1. A key problem facing invasive species management is how best to allocate surveillance and control effort. Models of the establishment and spread of invasive species are widely used to predict species’ occurrence across space and inform resource prioritization. However, the way they should be used to direct control effort is less clear. Managers could exhaustively search and treat the few highest priority locations or apply less thorough effort more broadly. The choice between these options is a question of balancing resources to maximize local success while minimizing further spread.
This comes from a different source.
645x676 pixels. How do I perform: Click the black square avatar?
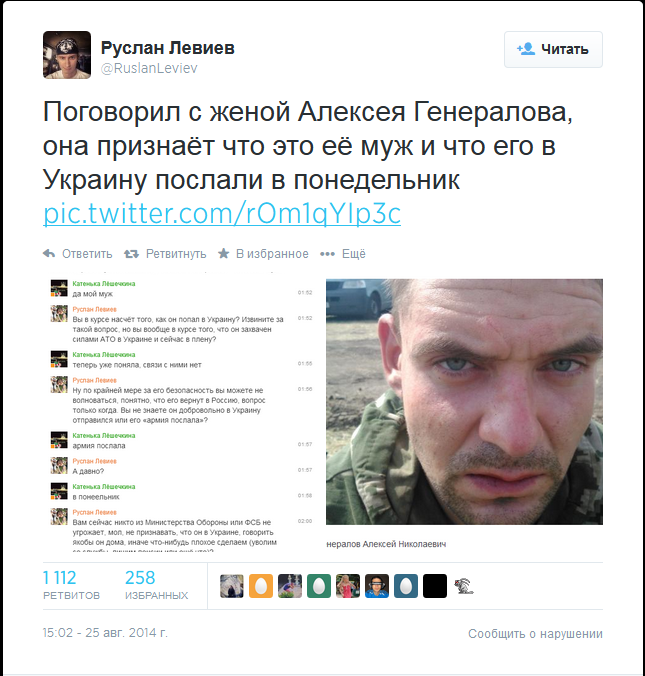[435, 586]
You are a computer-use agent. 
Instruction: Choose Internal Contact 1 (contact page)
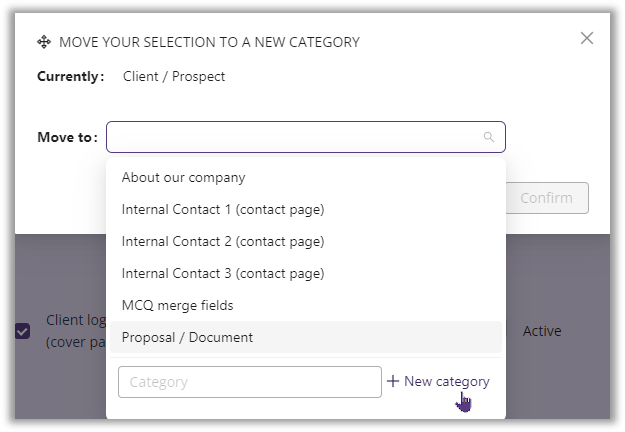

2. We link a spatial model predicting the likelihood of occurrence with a decision model to efficiently allocate human resources to control the weed Salix cinerea in south-eastern Australia. Using data collected during an ongoing control programme, we construct a species distribution model, empirically estimate control effectiveness and perform a budget-constrained optimization that identifies priority regions for control.

3. Two alternative scenarios were explored against two seasonal budgets: control is equally valued in all areas or control is doubly valuable in conservation areas.

4. Optimal control effort per site varied according to the likelihood of occurrence and site-specific benefits of control. Prioritizing conservation areas led to a reduction in area treated because of greater allocation of control effort.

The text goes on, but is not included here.